- [Exercise requirements]: Return each entry word for word. Leave the images out.

- [Input records]:

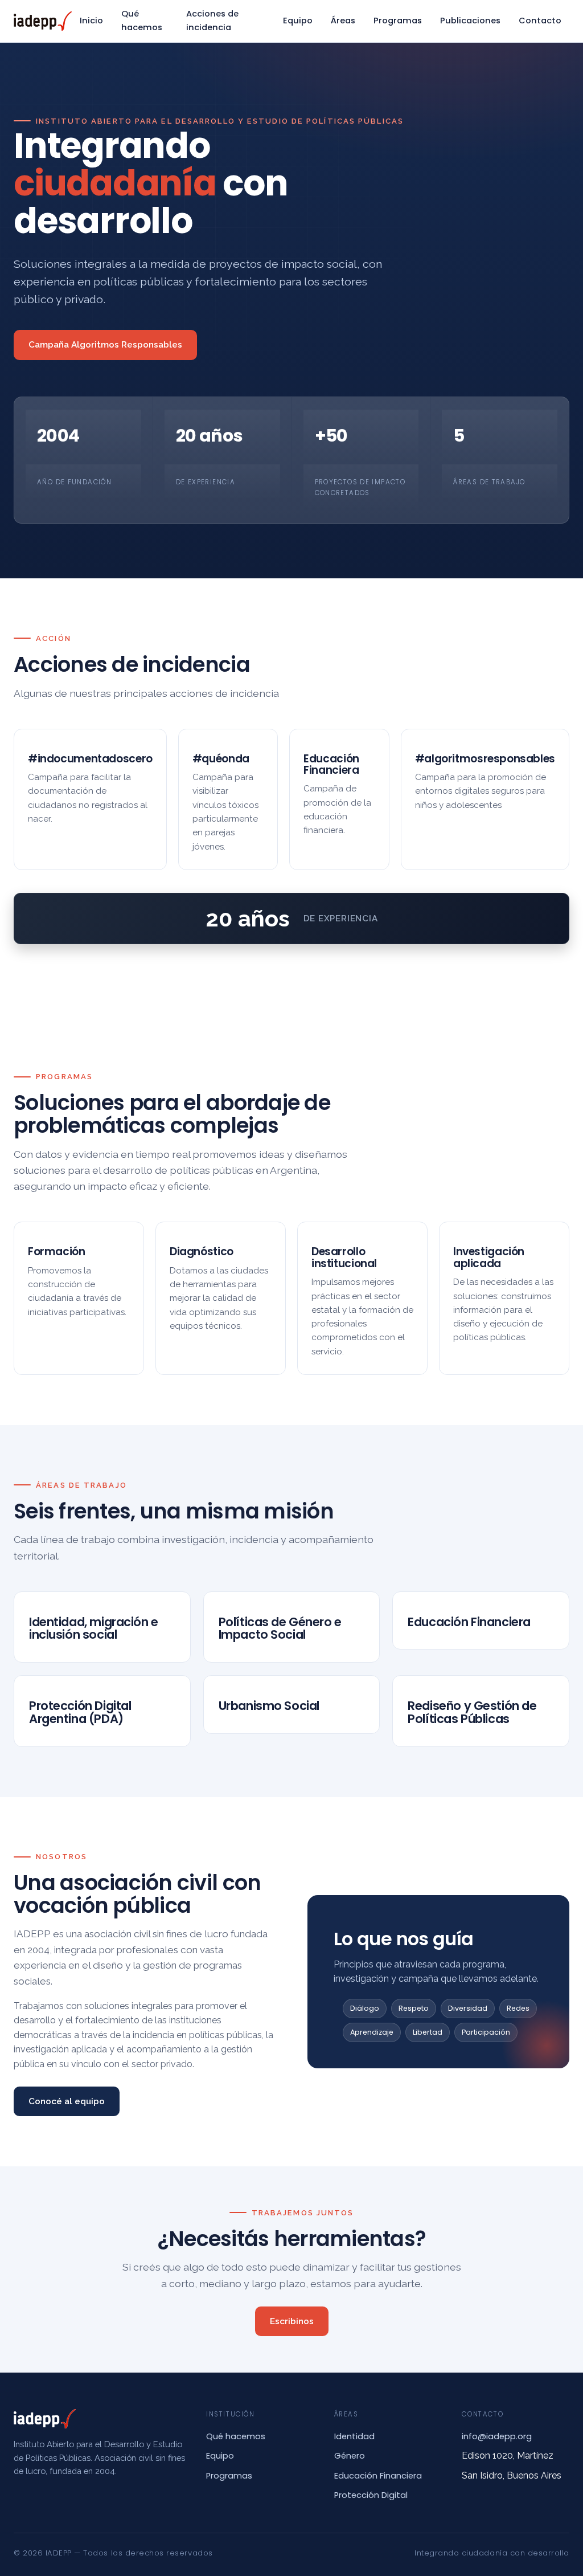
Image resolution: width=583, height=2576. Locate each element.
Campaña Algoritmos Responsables (105, 345)
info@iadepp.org (497, 2436)
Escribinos (292, 2321)
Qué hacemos (141, 20)
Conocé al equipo (66, 2101)
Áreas (343, 20)
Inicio (91, 20)
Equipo (298, 20)
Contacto (540, 20)
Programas (397, 20)
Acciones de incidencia (212, 20)
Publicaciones (470, 20)
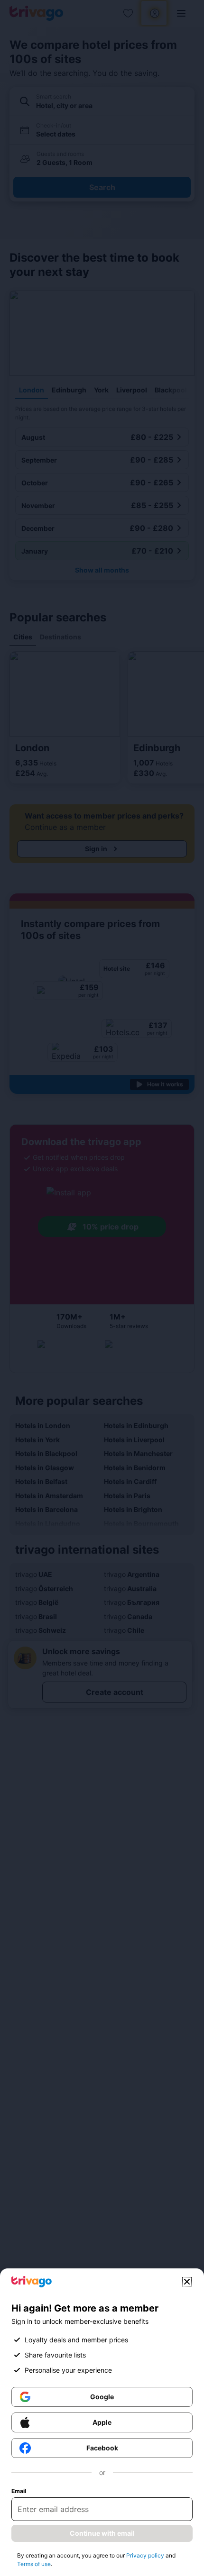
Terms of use (34, 2563)
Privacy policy (145, 2555)
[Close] (187, 2281)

- [Solution to this task]:
Image resolution: width=583, height=2576. Locate each element.
Campaña Algoritmos Responsables (105, 345)
info@iadepp.org (497, 2436)
Escribinos (292, 2321)
Qué hacemos (141, 20)
Conocé al equipo (66, 2101)
Áreas (343, 20)
Inicio (91, 20)
Equipo (298, 20)
Contacto (540, 20)
Programas (397, 20)
Acciones de incidencia (212, 20)
Publicaciones (470, 20)
Terms of use (34, 2563)
Privacy policy (145, 2555)
[Close] (187, 2281)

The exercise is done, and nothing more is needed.